思ってはいるが、やはり図太い男であった。
「そうしたいのはやまやまなんだけどね……、ボクは今すぐ頂上を目指さないといけないから……」
「頂上!? そんなのぜったい無――」
ジェイドは話をさえぎってまたおじぎをした。
「ありがとう! じゃっ!」
それだけ言って、少女に背を向けスタスタと去って行ってしまう。「ほへ?」と少女はあっ気にとられてしまったが、尚更その男の事が心配になって小走りで後を追った。
「ちょっとお兄さん! 本当にまた登るつもりなの!? 頭おかしいの?」
今さっき自分が死に際を助けやったばかりの奴が、すぐさま何の準備もなしにその死にかけた場所へ行こうとしているのだから、引き留めるのも当然である。頭が正常ではないとの推論も妥当と言えよう。
がしかし彼女は知らないのだ。この男が神話に登場する伝説の暗黒魔導士の血を引く者であるという事を。

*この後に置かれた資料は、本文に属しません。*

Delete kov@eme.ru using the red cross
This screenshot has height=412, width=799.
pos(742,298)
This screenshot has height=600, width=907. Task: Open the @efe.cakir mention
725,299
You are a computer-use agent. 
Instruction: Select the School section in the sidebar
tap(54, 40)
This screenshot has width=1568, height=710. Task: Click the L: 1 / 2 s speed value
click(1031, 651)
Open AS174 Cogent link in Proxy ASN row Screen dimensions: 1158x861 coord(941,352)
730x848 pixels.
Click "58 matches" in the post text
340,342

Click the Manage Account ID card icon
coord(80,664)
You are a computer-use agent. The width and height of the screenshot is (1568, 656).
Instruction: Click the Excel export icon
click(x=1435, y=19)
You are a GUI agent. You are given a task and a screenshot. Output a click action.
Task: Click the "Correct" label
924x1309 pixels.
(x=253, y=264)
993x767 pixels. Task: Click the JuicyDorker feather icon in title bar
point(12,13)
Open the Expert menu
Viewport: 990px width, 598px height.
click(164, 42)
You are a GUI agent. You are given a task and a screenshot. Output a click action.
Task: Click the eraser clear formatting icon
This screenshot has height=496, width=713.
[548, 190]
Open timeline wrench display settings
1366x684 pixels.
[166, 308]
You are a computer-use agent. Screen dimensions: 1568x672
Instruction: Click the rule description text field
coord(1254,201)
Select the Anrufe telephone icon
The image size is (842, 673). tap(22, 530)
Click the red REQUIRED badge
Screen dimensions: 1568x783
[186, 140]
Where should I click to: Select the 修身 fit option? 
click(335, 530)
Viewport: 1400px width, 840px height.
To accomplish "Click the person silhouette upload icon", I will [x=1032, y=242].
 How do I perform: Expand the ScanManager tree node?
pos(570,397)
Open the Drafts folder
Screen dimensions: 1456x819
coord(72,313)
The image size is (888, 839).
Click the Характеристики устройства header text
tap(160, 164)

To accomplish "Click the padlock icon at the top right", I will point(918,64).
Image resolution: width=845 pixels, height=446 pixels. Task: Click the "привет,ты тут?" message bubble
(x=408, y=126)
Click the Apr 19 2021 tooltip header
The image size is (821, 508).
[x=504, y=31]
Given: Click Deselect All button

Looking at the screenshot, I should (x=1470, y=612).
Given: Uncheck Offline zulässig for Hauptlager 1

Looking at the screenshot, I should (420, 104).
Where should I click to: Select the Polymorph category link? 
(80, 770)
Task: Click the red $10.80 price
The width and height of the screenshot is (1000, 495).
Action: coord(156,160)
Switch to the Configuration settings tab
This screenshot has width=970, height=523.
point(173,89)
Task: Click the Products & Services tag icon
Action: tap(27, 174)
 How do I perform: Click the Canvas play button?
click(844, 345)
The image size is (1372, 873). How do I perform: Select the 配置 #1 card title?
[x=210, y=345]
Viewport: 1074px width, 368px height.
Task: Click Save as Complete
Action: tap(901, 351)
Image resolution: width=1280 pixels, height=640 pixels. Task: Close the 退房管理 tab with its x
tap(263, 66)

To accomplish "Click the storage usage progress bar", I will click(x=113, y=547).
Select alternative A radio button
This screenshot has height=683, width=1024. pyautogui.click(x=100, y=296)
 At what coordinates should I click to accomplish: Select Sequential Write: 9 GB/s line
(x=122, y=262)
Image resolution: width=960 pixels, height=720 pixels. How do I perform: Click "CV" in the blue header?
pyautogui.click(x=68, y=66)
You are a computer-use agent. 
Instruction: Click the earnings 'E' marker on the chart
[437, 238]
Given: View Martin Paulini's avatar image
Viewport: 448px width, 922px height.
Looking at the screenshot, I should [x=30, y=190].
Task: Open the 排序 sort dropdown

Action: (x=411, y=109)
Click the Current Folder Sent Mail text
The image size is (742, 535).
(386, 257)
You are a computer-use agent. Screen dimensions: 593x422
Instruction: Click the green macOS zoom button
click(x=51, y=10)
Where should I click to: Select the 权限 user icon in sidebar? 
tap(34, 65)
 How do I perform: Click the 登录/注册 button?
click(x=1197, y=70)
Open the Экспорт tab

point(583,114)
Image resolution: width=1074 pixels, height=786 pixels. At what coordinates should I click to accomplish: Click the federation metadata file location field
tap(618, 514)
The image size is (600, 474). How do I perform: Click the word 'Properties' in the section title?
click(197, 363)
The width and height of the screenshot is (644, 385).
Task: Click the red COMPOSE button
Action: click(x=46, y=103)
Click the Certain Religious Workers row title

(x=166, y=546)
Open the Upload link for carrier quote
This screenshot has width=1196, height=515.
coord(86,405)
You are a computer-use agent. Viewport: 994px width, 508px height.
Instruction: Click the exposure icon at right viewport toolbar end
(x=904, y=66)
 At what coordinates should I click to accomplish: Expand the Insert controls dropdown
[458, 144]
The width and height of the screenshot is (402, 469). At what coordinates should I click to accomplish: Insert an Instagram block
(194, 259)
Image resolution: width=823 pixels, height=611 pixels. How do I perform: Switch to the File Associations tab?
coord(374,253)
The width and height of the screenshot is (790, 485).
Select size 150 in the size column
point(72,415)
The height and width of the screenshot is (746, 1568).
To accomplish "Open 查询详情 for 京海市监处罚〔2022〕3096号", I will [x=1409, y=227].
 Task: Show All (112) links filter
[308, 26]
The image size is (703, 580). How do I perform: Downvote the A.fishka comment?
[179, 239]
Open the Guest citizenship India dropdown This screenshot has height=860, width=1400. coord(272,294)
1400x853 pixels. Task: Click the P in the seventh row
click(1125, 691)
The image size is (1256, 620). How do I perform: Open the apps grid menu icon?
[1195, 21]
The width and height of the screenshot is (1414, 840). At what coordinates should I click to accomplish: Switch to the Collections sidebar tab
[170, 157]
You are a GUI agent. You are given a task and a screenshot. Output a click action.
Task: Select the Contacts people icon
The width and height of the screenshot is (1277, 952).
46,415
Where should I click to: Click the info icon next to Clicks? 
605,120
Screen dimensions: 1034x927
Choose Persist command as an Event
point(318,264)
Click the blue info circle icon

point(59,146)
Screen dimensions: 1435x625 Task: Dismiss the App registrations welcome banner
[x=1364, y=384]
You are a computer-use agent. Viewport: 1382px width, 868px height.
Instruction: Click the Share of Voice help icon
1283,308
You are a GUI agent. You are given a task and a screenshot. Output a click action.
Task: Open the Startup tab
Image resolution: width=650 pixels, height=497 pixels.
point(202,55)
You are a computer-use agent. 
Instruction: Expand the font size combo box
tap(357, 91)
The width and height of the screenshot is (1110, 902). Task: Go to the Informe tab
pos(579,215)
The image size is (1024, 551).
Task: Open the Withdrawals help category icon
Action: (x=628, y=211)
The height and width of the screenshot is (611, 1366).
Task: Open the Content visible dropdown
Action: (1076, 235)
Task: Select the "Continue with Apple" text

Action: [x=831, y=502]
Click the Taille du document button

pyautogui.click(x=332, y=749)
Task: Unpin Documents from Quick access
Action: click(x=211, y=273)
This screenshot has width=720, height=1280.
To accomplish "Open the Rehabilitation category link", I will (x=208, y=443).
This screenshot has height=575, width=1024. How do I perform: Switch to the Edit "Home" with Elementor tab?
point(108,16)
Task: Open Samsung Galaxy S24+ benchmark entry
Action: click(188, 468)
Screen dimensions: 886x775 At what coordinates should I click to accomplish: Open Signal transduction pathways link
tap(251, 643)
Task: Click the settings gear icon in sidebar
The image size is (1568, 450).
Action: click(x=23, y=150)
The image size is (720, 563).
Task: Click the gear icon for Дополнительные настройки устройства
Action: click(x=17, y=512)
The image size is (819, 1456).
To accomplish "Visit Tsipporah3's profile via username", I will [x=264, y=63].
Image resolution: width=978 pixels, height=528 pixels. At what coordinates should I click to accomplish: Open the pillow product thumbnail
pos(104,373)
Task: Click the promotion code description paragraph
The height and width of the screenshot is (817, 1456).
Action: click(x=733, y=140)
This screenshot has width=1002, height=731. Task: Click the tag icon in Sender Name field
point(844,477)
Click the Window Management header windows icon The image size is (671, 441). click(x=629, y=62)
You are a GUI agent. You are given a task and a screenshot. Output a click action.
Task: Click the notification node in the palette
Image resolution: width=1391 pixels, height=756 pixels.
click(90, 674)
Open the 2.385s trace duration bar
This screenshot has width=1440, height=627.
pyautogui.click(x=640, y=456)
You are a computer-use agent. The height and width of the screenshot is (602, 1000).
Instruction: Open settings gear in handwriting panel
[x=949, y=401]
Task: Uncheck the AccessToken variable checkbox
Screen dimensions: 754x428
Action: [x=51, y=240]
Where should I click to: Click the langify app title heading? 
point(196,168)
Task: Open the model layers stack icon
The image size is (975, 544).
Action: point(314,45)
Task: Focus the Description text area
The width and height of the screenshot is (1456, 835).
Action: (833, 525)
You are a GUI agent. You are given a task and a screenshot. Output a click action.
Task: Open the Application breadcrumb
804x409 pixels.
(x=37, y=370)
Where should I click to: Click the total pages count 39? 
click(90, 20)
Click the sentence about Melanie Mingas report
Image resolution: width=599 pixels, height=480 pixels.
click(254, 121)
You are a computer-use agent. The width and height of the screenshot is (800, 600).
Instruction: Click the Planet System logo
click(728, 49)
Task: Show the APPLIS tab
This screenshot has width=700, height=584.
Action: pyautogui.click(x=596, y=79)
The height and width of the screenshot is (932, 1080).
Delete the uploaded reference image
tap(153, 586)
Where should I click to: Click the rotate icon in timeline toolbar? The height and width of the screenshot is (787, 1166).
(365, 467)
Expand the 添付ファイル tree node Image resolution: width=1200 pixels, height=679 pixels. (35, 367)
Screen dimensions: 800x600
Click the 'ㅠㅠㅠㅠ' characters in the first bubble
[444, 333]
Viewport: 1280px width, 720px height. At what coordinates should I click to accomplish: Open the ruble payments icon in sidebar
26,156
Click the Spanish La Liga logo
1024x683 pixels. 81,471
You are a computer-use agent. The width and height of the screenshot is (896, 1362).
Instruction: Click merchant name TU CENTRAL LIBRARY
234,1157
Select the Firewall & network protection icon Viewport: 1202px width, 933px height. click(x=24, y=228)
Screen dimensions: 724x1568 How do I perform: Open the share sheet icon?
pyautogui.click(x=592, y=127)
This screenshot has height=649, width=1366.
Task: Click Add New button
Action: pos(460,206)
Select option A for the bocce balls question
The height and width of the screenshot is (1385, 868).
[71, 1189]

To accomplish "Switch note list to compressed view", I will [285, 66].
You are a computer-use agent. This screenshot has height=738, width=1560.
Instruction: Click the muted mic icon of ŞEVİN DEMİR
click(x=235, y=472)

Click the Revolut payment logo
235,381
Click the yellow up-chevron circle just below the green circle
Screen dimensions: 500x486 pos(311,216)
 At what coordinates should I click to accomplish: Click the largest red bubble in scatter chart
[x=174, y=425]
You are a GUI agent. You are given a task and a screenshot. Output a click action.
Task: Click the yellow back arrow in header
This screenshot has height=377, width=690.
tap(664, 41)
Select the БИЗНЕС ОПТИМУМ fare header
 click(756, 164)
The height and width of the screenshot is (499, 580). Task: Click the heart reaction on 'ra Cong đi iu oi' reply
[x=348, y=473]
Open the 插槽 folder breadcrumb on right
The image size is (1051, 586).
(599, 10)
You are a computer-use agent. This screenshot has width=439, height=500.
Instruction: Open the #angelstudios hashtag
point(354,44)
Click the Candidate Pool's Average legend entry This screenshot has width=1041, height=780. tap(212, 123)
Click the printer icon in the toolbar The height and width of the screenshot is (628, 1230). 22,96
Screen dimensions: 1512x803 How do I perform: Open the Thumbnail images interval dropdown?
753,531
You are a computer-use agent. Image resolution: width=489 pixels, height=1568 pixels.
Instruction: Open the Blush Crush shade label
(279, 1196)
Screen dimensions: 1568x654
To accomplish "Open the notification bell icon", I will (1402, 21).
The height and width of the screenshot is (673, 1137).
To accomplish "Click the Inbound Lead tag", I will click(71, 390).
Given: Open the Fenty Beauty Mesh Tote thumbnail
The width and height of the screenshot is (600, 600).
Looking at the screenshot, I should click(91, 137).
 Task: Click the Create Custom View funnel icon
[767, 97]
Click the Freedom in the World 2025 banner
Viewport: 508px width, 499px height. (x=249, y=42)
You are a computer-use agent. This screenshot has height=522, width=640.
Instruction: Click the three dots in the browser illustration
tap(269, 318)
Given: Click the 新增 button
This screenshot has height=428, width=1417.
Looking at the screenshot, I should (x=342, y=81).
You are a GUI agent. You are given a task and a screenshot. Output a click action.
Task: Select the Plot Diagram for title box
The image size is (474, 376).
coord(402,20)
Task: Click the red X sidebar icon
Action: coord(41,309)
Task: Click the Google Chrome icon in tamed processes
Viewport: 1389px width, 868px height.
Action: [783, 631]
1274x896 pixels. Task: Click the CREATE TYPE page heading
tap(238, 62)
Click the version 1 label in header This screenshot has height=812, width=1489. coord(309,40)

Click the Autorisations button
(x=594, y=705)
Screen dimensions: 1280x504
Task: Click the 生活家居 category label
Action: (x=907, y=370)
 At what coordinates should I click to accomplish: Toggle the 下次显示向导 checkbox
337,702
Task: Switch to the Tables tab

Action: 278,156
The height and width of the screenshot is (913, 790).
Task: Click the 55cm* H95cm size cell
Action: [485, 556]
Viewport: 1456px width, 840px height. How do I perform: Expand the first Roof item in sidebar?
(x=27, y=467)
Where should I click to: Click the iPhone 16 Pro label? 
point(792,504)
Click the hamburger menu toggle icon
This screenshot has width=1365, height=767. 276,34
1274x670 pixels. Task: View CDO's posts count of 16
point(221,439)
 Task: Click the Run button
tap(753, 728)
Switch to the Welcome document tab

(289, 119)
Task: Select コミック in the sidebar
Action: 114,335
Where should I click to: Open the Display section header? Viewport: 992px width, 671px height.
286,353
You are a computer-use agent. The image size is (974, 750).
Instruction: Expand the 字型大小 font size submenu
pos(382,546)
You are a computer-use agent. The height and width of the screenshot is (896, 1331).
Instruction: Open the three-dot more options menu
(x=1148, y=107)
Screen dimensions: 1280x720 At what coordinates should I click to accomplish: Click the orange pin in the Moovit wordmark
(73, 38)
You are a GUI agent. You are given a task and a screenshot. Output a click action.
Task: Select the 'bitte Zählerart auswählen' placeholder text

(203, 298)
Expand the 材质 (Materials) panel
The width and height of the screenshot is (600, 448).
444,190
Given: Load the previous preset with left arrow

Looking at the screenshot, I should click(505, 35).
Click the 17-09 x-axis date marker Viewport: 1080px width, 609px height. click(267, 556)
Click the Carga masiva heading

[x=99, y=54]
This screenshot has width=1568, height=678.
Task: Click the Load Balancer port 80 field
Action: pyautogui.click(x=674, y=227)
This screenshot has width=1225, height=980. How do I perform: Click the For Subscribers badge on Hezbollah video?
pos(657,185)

「言っただろ? ボクはこの山の頂上に行かねばならない。大事な目的があるんだ」
歩みを止めずに答えるジェイドに少女はついて行く。
「死ぬよ? てかさっき死んでたよ?」
「大丈夫だって。さっきのでだいたい分かったから、ちょっと眠ったから今度は失敗しないってば」
「すごい自信ね……、ちょっとぐらい休んでいけば? 簡単なのでよければお料理作ってあげてもいいわよ?」
「気遣いに感謝するよ。でもボクは行くと決めたんだ」
ジェイドは足を止めて少女に向き直り、自信に満ちあふれた表情で彼女の手を握った。
「本当にいろいろとありがとう。全部終わったらお礼をするよ」
少女はジェイドの全身からあふれ出る自信に圧倒されて言葉を失い、不思議そうに彼の瞳を眺めるばかりだ。
「さらば」
ジェイドは少女を置いてまたスタスタと歩き出した。
さすが、恐れ知らずの暗黒魔導士である。なんらためらう事もなく一度死にかけた場所へとまた踏み込んでいくのである。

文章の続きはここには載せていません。